BEGIN Data supplied

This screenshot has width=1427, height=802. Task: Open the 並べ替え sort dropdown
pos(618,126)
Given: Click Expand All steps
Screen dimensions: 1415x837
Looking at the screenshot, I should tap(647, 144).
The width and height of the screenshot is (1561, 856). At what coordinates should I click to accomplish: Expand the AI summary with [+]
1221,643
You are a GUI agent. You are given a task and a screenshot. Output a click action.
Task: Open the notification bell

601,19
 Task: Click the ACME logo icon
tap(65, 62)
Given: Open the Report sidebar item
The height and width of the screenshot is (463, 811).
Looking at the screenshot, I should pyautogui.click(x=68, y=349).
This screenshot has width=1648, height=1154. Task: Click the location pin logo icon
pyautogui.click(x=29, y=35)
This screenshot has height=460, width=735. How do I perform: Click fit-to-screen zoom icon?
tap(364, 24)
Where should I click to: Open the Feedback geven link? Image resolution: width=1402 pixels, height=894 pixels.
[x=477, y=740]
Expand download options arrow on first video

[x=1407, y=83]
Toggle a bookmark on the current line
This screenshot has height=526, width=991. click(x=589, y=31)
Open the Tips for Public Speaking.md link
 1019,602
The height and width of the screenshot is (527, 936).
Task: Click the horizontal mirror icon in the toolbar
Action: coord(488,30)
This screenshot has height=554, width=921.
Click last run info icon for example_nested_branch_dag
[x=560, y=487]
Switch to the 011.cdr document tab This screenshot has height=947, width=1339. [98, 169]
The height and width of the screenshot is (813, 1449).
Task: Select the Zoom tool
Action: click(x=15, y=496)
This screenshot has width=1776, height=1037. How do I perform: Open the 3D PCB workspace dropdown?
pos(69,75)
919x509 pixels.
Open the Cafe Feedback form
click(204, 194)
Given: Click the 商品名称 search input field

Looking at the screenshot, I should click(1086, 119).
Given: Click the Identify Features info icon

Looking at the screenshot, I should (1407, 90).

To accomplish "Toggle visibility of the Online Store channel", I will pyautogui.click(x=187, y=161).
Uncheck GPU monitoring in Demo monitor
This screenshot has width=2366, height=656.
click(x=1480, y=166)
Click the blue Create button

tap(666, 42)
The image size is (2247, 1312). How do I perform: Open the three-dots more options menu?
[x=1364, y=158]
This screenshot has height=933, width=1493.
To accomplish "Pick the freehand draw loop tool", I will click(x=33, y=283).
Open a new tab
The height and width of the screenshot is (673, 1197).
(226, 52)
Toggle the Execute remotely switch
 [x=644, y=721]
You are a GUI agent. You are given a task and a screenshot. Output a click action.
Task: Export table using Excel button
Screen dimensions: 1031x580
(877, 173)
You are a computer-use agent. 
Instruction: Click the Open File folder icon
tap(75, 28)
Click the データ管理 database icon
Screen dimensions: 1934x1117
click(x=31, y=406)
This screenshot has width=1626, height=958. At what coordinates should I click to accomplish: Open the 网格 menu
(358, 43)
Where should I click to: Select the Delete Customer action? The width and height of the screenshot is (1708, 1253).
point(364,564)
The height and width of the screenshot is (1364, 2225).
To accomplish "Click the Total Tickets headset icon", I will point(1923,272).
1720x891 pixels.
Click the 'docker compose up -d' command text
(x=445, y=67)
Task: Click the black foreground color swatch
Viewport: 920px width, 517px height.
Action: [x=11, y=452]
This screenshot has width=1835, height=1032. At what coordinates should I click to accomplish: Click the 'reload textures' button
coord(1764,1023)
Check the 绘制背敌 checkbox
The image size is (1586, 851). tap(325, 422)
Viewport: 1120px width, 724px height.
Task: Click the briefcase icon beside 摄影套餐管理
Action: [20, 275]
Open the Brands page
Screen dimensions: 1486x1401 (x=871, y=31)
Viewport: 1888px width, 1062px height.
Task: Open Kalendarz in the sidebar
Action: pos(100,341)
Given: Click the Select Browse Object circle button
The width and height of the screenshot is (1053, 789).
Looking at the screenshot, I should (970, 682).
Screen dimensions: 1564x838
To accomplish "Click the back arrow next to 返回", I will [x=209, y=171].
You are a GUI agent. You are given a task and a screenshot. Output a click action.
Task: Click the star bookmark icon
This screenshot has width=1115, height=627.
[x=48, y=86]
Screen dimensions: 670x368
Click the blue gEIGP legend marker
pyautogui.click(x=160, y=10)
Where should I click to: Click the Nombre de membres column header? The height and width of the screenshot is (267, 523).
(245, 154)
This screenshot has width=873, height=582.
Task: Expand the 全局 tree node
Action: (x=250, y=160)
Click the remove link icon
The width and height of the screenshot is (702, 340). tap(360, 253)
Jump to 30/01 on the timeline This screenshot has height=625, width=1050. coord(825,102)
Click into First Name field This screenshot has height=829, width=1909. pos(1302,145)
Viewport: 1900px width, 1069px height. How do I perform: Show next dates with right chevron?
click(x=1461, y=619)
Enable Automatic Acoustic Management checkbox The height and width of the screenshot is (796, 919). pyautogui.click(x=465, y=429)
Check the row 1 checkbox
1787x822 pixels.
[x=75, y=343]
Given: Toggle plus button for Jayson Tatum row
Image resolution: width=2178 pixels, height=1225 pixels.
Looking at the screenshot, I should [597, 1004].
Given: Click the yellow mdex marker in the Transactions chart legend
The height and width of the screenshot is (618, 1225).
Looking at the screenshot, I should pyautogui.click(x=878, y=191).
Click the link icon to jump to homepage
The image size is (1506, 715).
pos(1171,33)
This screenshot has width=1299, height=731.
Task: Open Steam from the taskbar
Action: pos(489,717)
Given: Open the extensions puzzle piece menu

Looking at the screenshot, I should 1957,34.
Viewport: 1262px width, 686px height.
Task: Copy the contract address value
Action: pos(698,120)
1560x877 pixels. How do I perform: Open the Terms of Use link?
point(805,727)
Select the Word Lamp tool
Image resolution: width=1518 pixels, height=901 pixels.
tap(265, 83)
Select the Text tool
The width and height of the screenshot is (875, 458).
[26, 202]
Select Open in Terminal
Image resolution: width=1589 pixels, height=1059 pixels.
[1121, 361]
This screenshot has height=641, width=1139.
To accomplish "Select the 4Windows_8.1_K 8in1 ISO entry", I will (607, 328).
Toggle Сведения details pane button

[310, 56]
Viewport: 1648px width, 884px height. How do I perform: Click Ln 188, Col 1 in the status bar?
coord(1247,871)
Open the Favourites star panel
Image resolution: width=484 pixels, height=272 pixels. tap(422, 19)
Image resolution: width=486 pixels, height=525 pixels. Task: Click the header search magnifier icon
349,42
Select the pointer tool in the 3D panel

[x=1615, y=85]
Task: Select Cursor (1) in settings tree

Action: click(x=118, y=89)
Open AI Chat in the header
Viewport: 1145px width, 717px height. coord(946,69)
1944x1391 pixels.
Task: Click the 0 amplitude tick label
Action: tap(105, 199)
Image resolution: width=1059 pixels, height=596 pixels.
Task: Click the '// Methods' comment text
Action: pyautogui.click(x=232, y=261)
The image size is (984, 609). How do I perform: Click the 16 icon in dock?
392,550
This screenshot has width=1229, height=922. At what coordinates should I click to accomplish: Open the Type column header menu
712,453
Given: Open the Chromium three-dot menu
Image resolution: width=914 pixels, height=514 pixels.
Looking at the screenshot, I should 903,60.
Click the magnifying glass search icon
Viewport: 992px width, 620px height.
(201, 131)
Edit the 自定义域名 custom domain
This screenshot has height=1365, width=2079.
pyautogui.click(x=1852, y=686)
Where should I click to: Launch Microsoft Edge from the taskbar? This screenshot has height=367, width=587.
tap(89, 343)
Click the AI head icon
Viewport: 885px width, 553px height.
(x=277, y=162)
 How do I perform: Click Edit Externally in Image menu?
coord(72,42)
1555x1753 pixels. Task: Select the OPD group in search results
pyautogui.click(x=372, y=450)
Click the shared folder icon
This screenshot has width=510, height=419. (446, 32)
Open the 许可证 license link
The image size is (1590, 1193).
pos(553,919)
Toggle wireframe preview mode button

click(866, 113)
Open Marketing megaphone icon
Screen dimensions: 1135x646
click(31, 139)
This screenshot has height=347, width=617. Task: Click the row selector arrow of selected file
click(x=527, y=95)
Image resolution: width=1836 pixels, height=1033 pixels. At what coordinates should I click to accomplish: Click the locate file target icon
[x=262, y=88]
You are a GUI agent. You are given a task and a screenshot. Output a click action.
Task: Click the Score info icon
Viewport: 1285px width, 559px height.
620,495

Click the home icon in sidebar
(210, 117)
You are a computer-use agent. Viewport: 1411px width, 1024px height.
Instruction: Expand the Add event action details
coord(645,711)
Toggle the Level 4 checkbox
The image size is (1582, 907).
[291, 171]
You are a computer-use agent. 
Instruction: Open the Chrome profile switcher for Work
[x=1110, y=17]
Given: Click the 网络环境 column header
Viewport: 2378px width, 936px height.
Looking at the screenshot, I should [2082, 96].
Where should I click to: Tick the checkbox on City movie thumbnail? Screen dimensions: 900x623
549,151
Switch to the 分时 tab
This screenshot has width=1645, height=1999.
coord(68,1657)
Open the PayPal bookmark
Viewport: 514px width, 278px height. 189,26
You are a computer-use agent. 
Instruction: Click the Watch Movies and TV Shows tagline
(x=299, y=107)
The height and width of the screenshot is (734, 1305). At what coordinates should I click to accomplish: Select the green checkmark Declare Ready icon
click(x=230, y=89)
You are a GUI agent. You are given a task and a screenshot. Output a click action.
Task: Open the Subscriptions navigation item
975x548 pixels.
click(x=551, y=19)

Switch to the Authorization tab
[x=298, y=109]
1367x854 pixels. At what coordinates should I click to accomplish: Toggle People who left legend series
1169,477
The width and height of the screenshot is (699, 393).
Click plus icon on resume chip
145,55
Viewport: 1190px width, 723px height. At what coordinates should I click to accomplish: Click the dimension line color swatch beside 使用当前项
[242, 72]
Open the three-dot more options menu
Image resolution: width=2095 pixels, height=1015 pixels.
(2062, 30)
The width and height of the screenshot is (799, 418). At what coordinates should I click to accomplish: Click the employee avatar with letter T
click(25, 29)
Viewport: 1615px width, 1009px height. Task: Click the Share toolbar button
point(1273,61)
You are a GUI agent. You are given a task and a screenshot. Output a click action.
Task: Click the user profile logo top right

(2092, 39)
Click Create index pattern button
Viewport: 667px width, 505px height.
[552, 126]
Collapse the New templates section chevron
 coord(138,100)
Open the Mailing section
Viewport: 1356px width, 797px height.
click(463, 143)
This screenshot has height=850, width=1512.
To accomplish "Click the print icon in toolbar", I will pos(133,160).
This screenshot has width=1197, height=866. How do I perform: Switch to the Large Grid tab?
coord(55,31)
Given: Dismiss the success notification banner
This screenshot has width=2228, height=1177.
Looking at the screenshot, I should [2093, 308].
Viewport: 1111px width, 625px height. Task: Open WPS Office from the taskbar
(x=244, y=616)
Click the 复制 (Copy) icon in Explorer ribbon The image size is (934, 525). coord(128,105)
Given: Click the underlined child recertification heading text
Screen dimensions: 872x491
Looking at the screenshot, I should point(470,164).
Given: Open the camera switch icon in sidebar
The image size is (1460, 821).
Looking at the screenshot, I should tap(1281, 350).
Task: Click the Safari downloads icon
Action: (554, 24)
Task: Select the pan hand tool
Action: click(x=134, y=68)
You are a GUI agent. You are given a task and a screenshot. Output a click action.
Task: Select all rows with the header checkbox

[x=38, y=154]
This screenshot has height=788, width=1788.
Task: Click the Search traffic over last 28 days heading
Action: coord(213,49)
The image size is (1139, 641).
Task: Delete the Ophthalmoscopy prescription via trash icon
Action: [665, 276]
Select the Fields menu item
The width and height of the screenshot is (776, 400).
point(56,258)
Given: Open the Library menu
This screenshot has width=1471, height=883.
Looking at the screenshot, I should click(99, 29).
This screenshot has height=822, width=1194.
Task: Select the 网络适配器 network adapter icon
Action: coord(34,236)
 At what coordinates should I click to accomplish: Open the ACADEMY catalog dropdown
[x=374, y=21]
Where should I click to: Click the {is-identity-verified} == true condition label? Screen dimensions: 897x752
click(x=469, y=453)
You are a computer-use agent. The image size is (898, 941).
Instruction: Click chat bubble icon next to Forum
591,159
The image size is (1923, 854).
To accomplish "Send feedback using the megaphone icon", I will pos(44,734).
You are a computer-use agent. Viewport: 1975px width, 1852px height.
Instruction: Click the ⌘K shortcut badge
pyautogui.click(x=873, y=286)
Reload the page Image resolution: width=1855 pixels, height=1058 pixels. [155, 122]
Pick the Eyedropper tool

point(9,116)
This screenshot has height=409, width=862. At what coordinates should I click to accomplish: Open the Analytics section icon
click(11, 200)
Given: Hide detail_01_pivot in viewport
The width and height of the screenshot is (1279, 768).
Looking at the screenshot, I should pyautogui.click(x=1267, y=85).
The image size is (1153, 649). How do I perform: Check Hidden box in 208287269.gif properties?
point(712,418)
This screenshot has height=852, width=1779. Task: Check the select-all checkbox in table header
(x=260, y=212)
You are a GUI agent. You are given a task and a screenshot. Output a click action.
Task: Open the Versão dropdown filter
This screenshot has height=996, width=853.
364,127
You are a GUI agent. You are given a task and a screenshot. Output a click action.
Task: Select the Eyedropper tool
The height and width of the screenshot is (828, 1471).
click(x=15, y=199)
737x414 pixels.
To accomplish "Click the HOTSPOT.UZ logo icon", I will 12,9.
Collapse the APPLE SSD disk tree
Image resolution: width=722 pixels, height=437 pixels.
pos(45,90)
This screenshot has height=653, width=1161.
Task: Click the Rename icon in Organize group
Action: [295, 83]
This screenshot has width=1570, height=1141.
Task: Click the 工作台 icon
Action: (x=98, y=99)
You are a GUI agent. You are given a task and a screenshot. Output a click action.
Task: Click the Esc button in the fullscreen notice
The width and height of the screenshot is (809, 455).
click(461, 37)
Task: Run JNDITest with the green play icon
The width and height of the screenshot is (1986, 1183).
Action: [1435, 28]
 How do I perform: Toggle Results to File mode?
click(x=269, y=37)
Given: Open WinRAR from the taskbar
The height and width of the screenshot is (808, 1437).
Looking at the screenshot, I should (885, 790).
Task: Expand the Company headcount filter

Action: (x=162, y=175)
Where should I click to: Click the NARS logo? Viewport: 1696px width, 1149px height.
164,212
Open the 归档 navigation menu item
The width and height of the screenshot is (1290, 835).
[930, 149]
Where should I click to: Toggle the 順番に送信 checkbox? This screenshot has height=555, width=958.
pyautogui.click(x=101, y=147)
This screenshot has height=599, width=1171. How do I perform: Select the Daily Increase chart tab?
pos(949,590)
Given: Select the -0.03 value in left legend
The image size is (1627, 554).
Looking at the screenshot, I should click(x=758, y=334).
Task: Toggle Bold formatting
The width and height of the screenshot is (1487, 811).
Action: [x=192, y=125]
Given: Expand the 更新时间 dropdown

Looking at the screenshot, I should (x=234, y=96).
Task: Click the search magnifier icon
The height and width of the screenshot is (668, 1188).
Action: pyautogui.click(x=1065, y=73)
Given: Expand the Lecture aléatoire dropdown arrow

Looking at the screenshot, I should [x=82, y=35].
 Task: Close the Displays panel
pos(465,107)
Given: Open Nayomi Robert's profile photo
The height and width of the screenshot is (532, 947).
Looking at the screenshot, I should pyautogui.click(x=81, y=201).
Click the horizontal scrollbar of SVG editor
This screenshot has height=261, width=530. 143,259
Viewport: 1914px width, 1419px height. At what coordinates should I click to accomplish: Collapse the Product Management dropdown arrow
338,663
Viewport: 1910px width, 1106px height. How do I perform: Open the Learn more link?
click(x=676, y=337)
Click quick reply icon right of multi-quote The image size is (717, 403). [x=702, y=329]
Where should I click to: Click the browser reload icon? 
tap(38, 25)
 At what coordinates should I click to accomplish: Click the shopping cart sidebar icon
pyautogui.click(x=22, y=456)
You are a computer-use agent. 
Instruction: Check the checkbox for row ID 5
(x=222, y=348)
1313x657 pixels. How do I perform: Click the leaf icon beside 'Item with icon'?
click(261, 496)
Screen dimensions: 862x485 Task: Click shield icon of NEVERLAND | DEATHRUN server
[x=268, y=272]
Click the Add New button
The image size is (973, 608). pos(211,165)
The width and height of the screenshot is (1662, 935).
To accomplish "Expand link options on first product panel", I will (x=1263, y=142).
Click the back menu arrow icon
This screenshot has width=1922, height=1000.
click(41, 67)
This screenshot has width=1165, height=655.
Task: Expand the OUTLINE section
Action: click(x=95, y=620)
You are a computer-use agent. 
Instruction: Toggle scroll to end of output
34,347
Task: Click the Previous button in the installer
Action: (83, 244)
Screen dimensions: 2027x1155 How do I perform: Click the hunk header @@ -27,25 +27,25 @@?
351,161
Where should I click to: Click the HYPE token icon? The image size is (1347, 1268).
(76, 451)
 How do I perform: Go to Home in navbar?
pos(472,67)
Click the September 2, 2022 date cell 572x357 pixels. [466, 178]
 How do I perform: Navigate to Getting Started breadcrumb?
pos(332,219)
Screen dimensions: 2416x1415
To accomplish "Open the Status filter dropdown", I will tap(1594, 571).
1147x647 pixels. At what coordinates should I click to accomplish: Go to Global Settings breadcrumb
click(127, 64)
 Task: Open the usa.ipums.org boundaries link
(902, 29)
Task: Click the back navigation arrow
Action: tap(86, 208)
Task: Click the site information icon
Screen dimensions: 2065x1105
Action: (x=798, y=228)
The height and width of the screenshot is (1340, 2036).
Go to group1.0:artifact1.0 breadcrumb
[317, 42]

END Data supplied

Work to complete => Find each line in the records holding the string "using" and show it.

Result for this exercise =>
Task: Export table using Excel button
To accomplish "Send feedback using the megaphone icon", I will pos(44,734).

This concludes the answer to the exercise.